Matt Boyle

Personal information
- Full name: Matthew William Thwaites Boyle
- Born: 12 January 2003 (age 23) Christchurch, New Zealand
- Batting: Left-handed
- Bowling: Right-arm leg spin
- Role: Batsman
- Relations: Justin Boyle (father); David Boyle (uncle); Jack Boyle (brother);

Domestic team information
- 2022/23–present: Canterbury (squad no. 36)
- 2026: Middlesex (squad no. 36)

Career statistics
| Competition | FC | LA | T20 |
| Matches | 26 | 34 | 34 |
| Runs scored | 1,483 | 842 | 761 |
| Batting average | 35.30 | 28.06 | 26.24 |
| 100s/50s | 3/10 | 1/2 | 0/4 |
| Top score | 156* | 131 | 81* |
| Balls bowled | 657 | 140 | 96 |
| Wickets | 9 | 2 | 3 |
| Bowling average | 38.44 | 69.00 | 43.66 |
| 5 wickets in innings | 0 | 0 | 0 |
| 10 wickets in match | 0 | 0 | 0 |
| Best bowling | 4/87 | 1/26 | 2/16 |
| Catches/stumpings | 25/– | 16/– | 22/– |
- Source: Cricinfo, 16 July 2026

= Matt Boyle =

New Zealand cricketer

Matthew William Thwaites Boyle (born 12 January 2003) is a New Zealand cricketer.

A left-handed middle-order batsman, Boyle made his List A debut for Canterbury against Wellington on 22 November 2022, and his first-class and Twenty20 debuts later in the same season.

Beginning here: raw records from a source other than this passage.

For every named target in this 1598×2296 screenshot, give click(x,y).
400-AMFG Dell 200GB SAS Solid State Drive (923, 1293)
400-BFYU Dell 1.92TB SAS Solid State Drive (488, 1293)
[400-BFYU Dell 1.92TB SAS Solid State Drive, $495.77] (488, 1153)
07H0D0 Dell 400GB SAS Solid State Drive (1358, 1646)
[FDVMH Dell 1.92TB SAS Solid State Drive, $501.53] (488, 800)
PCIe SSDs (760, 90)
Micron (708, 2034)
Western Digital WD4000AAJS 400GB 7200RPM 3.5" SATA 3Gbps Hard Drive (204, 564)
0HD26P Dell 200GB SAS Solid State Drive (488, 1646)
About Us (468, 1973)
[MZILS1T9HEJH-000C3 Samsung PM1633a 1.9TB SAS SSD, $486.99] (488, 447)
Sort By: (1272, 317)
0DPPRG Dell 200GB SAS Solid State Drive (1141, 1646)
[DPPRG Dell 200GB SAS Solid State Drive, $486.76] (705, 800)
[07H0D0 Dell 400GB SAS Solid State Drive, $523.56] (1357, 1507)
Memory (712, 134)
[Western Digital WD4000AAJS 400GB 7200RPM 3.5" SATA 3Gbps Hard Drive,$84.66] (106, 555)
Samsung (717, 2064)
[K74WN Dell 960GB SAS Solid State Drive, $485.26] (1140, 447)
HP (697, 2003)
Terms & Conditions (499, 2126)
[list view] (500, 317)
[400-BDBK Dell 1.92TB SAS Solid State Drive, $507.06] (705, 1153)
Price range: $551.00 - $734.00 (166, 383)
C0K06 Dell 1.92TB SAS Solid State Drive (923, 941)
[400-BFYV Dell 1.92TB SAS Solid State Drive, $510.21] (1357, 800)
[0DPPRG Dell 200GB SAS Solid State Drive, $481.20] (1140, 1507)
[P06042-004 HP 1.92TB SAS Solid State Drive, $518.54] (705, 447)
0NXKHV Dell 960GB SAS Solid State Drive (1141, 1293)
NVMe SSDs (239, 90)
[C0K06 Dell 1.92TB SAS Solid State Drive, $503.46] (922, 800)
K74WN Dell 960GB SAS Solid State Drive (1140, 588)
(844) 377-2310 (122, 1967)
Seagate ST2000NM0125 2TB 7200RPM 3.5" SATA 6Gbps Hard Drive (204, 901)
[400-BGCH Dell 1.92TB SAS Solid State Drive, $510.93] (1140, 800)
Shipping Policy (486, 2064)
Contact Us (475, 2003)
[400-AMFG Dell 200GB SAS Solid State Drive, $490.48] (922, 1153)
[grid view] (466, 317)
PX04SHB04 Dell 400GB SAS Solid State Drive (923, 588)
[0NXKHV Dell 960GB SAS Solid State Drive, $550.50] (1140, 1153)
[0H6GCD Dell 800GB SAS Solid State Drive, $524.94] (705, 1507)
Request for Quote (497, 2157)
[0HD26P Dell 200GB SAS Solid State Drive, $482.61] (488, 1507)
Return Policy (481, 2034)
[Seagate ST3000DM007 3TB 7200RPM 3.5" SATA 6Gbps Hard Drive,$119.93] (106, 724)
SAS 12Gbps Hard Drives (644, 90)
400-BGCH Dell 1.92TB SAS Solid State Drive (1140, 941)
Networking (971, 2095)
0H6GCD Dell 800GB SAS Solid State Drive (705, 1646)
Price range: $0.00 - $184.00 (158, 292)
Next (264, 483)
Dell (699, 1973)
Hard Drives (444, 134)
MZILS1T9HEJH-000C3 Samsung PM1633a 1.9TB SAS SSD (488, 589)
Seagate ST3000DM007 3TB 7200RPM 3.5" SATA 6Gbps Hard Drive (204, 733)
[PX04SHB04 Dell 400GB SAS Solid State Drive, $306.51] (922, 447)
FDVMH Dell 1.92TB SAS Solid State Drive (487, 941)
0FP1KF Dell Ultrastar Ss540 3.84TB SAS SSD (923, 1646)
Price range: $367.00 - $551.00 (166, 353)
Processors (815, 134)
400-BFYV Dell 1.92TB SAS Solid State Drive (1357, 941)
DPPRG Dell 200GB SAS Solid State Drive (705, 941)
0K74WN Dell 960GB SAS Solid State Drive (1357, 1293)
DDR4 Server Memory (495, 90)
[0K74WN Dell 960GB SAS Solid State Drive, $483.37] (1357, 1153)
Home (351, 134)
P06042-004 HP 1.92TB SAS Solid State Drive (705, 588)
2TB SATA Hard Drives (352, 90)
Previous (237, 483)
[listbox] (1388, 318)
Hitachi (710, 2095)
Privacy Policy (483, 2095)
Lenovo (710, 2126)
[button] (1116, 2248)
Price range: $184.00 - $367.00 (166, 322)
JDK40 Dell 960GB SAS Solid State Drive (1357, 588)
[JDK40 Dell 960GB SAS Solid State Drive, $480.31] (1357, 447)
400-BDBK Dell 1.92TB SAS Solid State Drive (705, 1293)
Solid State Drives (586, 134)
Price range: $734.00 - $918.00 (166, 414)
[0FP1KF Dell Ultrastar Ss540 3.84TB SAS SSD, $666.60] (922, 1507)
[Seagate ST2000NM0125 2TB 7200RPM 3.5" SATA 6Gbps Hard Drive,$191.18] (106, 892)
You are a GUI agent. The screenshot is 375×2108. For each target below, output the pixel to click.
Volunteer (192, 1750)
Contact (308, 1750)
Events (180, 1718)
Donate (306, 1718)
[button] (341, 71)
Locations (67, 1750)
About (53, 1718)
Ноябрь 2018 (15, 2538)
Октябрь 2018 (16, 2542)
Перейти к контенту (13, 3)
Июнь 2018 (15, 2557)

Boyle scored his first century for Canterbury in a first-class game against Central Districts on 20 November 2024, during the 2024–25 Plunket Shield season. In November 2025 he top-scored in each innings of Canterbury's victory over Northern Districts, making 70 and 156 not out.

In May 2026, Boyle signed for Middlesex for the duration of the 2026 T20 Blast.

== Personal life ==

Boyle is the son of former provincial cricketer Justin Boyle. His uncle, David, also played for Canterbury. His brother Jack plays for Otago, having previously represented Canterbury and Central Districts.